Felix erstarrt in seiner Bewegung und dreht sich wie in Zeitlupe um. Seine Wangenmuskeln zucken und er sieht in dem Moment so wütend aus, dass ich Angst habe. Seine Atmung geht schnell. Er strahlt eine Aggression aus, die es mir verständlich macht, warum er mit Nils befreundet ist. Im Endeffekt ist er genauso ein Affe wie Nils. Nur subtiler und somit gefährlicher. "Was? Was hast du da gerade gesagt?" Er kommt gefährlich langsam auf mich zu. Ich weiche zurück und knalle gegen die Wand.
Warum lande ich eigentlich immer an der Wand?
"Was hast du gesagt, Hannah?" Seine Stimme ist schneidend. Er schluckt.
"Du kannst dich auch bald outen und es dir endlich eingestehen." Mein Mund ist schneller als mein Hirn. Wie immer. Meine Stimme zittert.
Und dann verschwindet die Wut in seinem Blick und seine Augen füllen sich mit Tränen. Was zur-?
Felix lässt mir keine Gelegenheit, die Tränen zu verarbeiten und umarmt mich. Völlig perplex stehe ich da. Soll ich ihn auch umarmen? Verarscht er mich gerade? Ich drücke ihn von mir weg und suche seinen Blick. Seine Augen füllen sich immer und immer wieder mit Tränen.
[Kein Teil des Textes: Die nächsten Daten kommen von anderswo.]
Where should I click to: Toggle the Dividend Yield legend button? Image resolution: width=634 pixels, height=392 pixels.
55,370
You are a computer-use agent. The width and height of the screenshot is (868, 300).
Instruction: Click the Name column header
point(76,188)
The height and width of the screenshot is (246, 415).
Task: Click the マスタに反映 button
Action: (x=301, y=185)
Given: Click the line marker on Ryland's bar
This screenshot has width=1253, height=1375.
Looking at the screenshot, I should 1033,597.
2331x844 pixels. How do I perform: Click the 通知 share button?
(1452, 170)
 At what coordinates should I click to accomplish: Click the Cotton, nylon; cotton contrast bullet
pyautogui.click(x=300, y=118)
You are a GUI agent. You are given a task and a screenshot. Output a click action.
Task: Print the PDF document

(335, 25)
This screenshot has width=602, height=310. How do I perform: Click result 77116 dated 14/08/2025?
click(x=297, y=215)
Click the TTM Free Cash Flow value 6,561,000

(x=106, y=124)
So gut kann doch niemand schauspielern, oder?
Ich ziehe Felix zu seiner Couch und halte ihn dort in meinem Arm. Er zittert und schluchzt und ich streiche ihm perplex über den Rücken.
"Es ist alles gut, Felix. Alles ist gut. Ich bin hier." Leise versuche ich ihn zu beruhigen. Er krallt sich in mein Shirt und drückt mich dadurch nur noch fester an sich. Sanft aber bestimmt schiebe ich ihn von mir und sehe ihn an. Felix schnieft und zieht die Nase hoch. Sein Blick ist auf den Boden gerichtet.
"Felix, sieh mich an."
Aber er schüttelt den Kopf. "Bitte", füge ich hinzu. Felix seufzt und hebt schließlich endlich den Kopf. Sein Blick ist intensiv und in seinen Augen spiegeln sich so viele Emotionen, dass ich vollkommen überwältigt davon bin.
"Was ist dein Geheimnis, Felix?" Meine Stimme ist leise und ruhig.
Er schlägt die Augen nieder und schluckt. Felix holt tief Luft und sieht mich dann wieder an. "Ich habe mich in einen Mann verliebt."